People-Dependent Technology: Designing with Our Highest Ideals for One Another

Someone dear once lent me a remarkable out-of-print book by John Chris Jones, the first professor of design at the Open University, entitled The Internet and Everyone* (public library) — a tiny, thick tome printed in an impossibly small font that embodies the uncomfortable, nonlinear urgency of the budding medium it explores. It contains a series of letters Jones had written in the mid-90s, as the Internet was beginning to take shape, “without knowing what was coming next.” Sometimes erratic, often intense, always insightful, these meditative missives present a rare time-capsule of a tipping point in the history of contemporary culture and media — an early vision for the Internet as a force of cultural awakening.

Among Jones’ many keen observations is a response to a question by Thomas Mitchell about what constitutes bad design. This particular portion, exploring “people-dependent technology,” is reminiscent of Paola Antonelli’s insistence upon humanized technology:

3 ‘PEOPLE-DEPENDENT TECHNOLOGY’

That is a new term for which as yet I can think of no examples — it is my current hope.

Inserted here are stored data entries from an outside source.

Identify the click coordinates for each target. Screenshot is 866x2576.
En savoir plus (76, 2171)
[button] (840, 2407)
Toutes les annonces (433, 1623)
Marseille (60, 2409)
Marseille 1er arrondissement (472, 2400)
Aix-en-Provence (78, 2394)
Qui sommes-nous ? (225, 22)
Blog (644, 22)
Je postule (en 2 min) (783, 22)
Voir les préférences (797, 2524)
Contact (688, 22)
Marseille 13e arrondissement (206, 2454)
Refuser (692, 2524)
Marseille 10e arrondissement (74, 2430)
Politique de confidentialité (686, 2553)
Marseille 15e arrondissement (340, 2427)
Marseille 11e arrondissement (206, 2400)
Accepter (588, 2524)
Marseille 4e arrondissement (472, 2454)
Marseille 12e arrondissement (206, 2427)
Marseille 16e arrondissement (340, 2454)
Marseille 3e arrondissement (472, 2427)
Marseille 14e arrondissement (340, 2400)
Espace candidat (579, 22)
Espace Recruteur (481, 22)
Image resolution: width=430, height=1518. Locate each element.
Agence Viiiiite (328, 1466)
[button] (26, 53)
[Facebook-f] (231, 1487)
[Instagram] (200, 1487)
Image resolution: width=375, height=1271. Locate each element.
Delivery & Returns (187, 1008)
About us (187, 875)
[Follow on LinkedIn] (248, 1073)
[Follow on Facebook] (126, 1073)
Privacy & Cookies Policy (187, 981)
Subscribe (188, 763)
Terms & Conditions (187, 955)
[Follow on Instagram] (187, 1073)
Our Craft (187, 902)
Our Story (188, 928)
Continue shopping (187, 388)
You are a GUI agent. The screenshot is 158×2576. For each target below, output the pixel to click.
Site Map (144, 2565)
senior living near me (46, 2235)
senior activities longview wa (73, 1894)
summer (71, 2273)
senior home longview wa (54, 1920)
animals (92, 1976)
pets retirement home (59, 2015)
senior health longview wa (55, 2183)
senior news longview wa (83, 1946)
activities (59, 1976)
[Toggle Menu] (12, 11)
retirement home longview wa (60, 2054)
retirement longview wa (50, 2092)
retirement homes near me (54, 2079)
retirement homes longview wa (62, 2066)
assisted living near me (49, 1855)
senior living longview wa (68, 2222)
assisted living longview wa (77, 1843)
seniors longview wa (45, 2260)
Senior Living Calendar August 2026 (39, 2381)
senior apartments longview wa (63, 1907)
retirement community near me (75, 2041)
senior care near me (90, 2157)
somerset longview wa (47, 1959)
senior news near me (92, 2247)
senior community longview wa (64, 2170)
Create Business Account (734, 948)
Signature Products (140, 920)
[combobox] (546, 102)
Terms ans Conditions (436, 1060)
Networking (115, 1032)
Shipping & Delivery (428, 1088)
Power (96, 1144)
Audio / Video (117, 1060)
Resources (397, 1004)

What I envisage is that, instead of designing everything (and particularly computer software) on the assumption that ‘people are going to behave like machines’ — that is, without feeling, love, hatred, anticipation, intuition, imagination, etc. (the very qualities we think of when we ask what it is to be human) — we design everything on the assumption that people are not heartless or stupid but marvellously capable, given the chance, each and every one. I’d like to see machines, systems, environments of all kinds, made such that if they are to work well everyone who uses or inhabits them is challenged to act at her or his best and that there are no built-in obstacles to doing that. The main obstacles to this at present are not so much the machines and technical processes but the presence of our other selves, as paid guardians, ‘protecting’ every one of us from our ‘mechanically stupefied selves’ and enforcing rules of behaviour and design which assume that ‘users know nothing and producers know all’.

An edited version of this correspondence appears in Mitchell’s 1996 book, New Thinking in Design: Conversations on Theory and Practice.

* Does the cover feel familiar? Perhaps it’s because it inspired the cover of another, much more recent and equally important media bible — James Gleick’s The Information: A History, A Theory, A Flood.